Records:
┄┄┄┄┄┄┄┄┄┄┄┄┄┄┄┄┄┄┄┄
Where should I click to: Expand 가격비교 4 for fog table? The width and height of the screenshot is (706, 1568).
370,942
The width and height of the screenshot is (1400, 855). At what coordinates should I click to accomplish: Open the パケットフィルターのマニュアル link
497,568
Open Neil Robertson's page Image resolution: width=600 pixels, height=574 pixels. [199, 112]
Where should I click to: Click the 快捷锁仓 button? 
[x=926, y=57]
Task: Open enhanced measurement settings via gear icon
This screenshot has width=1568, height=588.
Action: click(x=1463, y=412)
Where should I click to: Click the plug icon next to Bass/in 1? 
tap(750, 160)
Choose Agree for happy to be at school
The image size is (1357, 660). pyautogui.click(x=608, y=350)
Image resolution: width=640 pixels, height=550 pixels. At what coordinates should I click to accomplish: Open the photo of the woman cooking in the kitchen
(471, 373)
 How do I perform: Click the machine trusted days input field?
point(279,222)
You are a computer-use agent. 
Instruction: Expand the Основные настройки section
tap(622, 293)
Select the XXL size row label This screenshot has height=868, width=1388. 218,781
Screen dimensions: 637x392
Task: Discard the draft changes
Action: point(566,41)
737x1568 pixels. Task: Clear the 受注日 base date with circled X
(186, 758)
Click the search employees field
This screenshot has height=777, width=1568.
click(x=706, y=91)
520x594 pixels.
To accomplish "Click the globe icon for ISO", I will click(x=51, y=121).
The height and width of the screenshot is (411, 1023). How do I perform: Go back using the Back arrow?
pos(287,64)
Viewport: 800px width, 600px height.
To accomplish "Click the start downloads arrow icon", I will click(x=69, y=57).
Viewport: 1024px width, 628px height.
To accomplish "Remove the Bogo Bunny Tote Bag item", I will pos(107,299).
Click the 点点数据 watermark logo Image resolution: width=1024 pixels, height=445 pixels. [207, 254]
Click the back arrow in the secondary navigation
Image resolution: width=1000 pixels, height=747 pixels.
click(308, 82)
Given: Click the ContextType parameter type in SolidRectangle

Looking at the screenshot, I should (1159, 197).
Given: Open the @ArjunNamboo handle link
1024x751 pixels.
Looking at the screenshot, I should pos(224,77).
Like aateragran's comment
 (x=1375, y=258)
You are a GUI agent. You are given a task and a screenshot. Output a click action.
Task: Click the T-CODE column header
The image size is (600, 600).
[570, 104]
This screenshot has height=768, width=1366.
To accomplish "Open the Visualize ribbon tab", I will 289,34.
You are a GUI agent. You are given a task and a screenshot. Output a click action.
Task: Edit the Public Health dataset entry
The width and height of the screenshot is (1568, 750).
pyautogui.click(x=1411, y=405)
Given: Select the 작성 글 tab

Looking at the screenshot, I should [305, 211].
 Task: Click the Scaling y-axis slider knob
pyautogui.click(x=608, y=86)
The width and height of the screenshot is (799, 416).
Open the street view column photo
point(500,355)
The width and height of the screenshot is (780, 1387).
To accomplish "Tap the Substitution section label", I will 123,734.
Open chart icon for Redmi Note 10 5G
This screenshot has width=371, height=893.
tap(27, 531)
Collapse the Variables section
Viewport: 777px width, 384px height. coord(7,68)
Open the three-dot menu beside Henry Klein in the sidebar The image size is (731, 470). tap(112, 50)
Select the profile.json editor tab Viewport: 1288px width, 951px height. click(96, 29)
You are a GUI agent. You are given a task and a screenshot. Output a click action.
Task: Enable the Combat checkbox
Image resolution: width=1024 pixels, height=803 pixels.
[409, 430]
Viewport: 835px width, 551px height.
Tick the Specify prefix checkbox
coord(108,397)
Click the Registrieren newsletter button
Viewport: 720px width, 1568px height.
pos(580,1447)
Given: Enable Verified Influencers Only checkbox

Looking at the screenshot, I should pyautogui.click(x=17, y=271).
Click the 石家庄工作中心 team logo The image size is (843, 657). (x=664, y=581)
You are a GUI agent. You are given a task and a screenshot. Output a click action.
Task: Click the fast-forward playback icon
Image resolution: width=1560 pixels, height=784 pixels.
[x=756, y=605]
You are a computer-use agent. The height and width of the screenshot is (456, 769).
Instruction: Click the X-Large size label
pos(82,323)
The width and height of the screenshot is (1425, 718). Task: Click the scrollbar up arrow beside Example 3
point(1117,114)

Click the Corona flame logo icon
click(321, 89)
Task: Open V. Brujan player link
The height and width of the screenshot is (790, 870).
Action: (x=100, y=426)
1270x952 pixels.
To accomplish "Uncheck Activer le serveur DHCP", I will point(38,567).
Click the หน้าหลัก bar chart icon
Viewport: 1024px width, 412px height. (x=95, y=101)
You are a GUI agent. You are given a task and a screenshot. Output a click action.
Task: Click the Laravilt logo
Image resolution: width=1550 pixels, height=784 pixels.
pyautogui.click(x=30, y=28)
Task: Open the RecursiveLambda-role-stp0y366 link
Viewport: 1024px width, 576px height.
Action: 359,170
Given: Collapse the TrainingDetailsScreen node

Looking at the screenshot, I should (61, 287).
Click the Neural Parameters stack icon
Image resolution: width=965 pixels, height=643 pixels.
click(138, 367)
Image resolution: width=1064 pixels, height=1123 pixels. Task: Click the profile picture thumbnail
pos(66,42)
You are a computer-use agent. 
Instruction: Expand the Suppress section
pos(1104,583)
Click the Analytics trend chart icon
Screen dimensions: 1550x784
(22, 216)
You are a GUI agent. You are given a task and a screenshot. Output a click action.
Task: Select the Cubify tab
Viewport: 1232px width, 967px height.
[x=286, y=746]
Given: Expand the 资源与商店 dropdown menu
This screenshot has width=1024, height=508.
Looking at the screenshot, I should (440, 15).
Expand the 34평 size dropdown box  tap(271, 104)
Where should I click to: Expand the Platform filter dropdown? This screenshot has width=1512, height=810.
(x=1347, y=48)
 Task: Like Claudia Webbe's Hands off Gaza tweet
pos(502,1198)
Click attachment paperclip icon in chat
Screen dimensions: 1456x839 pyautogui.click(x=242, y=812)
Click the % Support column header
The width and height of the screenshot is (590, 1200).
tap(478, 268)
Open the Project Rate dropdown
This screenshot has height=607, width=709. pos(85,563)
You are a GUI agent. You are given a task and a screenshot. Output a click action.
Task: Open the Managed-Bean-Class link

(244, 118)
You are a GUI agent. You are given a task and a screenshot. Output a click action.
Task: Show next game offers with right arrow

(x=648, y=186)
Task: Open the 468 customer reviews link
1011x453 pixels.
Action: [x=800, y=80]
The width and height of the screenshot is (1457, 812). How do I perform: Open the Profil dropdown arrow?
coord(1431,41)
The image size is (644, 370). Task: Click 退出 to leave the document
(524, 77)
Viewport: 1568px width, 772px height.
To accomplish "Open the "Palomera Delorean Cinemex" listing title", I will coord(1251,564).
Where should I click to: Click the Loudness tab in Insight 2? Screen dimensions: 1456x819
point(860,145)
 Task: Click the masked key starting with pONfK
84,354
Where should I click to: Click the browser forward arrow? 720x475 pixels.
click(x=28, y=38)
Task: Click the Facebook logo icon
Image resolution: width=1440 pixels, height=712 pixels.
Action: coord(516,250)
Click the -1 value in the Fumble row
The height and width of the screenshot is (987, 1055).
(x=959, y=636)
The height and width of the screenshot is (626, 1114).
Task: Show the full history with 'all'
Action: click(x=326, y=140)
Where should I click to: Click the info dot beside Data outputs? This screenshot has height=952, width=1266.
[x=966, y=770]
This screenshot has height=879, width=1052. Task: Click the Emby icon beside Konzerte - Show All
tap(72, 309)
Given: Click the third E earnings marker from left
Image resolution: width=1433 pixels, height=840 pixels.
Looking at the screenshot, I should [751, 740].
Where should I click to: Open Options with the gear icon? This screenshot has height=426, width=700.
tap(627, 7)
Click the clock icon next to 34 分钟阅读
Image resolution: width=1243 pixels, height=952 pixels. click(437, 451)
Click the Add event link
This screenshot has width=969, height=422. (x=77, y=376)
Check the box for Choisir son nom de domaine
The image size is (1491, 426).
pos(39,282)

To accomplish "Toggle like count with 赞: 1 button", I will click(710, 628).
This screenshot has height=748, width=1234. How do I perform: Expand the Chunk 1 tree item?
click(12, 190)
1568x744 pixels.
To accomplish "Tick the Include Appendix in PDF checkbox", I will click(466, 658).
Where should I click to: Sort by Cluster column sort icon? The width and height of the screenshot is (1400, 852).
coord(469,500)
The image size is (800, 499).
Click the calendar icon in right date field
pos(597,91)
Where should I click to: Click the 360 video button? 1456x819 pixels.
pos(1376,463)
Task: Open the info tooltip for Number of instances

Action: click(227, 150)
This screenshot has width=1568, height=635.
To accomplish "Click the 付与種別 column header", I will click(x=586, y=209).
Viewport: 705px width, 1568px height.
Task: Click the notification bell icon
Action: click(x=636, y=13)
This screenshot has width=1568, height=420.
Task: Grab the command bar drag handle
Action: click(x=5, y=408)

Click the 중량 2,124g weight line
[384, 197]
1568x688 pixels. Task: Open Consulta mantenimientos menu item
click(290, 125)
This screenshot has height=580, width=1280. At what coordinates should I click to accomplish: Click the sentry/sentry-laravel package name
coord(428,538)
┄┄┄┄┄┄┄┄┄┄┄┄┄┄┄┄┄┄┄┄
Aim:
Return the entries above exactly as they appear, from the line containing "Task: Open V. Brujan player link" through the line containing "Looking at the screenshot, I should (61, 287).", inclusive.

Task result:
Task: Open V. Brujan player link
The height and width of the screenshot is (790, 870).
Action: (x=100, y=426)
1270x952 pixels.
To accomplish "Uncheck Activer le serveur DHCP", I will point(38,567).
Click the หน้าหลัก bar chart icon
Viewport: 1024px width, 412px height. (x=95, y=101)
You are a GUI agent. You are given a task and a screenshot. Output a click action.
Task: Click the Laravilt logo
Image resolution: width=1550 pixels, height=784 pixels.
pyautogui.click(x=30, y=28)
Task: Open the RecursiveLambda-role-stp0y366 link
Viewport: 1024px width, 576px height.
Action: 359,170
Given: Collapse the TrainingDetailsScreen node

Looking at the screenshot, I should (61, 287).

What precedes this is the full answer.